In 2015, after Alibaba executed what was then the world’s largest initial public offering, Xi and Ma met at a US business summit that also featured foreign executives such as Tim Cook and Mark Zuckerberg. That same year, they convened at the annual government-sponsored Wuzhen gathering of internet officials and industry leaders.


However, in 2020, Ma publicly criticized the state financial sector and regulators during a Shanghai conference, which upset top officials in Beijing. Shortly after, they shocked Wall Street by halting Ant’s IPO—then the largest market debut globally—before launching an offensive against his broader business empire.


Once China’s most prominent business leader, Ma largely withdrew from public view over the subsequent years. He gradually re-emerged around 2023 with sporadic visits to the Alibaba campus, including one last week, as well as contributions to the company's internal employee forum.

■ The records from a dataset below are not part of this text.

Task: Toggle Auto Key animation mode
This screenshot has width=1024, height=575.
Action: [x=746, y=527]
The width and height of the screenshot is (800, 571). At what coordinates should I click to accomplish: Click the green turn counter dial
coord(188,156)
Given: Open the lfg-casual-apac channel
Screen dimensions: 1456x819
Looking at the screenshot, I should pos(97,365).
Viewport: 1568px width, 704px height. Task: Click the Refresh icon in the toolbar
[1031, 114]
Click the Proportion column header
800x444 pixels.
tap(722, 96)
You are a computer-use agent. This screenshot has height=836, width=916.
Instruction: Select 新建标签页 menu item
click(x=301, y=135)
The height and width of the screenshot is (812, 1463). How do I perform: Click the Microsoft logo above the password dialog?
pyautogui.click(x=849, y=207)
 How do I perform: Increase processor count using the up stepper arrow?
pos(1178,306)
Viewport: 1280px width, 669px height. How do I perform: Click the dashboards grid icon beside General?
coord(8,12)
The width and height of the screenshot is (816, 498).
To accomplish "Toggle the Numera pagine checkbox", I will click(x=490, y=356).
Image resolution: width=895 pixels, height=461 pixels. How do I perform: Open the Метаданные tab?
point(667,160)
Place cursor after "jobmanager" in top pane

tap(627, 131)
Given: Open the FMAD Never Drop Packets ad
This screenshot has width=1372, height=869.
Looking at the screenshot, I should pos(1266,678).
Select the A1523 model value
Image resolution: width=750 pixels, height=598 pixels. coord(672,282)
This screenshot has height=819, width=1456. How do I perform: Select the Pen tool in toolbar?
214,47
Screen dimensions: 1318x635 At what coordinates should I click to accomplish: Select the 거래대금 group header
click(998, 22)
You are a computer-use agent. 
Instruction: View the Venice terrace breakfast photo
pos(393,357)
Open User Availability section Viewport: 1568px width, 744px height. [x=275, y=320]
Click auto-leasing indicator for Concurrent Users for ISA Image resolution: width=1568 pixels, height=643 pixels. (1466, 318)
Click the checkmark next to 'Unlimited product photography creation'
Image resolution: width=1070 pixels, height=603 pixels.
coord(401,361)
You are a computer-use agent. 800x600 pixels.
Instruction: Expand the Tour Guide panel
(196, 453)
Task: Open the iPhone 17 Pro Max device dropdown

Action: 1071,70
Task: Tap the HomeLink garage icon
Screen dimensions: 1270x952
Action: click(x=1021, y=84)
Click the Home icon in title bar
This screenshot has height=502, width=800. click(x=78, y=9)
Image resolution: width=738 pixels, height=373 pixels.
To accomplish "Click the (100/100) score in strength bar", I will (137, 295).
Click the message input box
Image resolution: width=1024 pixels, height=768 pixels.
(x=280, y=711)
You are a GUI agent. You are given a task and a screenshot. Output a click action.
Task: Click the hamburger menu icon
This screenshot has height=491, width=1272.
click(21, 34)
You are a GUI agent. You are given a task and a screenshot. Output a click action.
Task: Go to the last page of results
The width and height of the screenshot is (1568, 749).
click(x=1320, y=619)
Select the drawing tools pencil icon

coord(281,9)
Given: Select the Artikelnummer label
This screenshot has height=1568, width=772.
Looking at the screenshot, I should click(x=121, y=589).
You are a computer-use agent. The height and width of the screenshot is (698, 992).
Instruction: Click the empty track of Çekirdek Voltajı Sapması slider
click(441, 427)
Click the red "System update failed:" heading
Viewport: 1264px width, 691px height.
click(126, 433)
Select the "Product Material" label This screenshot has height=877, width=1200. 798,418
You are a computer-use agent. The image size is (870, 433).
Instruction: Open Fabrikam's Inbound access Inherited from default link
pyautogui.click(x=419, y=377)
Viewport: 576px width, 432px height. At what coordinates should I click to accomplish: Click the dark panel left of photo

A meeting with Xi could dramatically alter Alibaba's fortunes, especially after the company disenchanted investors in 2023 by announcing an ambitious plan to split into several independent sector leaders, only to abandon that strategy and replace key executives months later.


In 2024, Joe Tsai and Eddie Wu—two of Ma’s earliest associates—decided to make significant investments in AI. Alibaba's advancements in this area have enabled the company to increase its market value by over US$90 billion (RM398.9 billion) this year.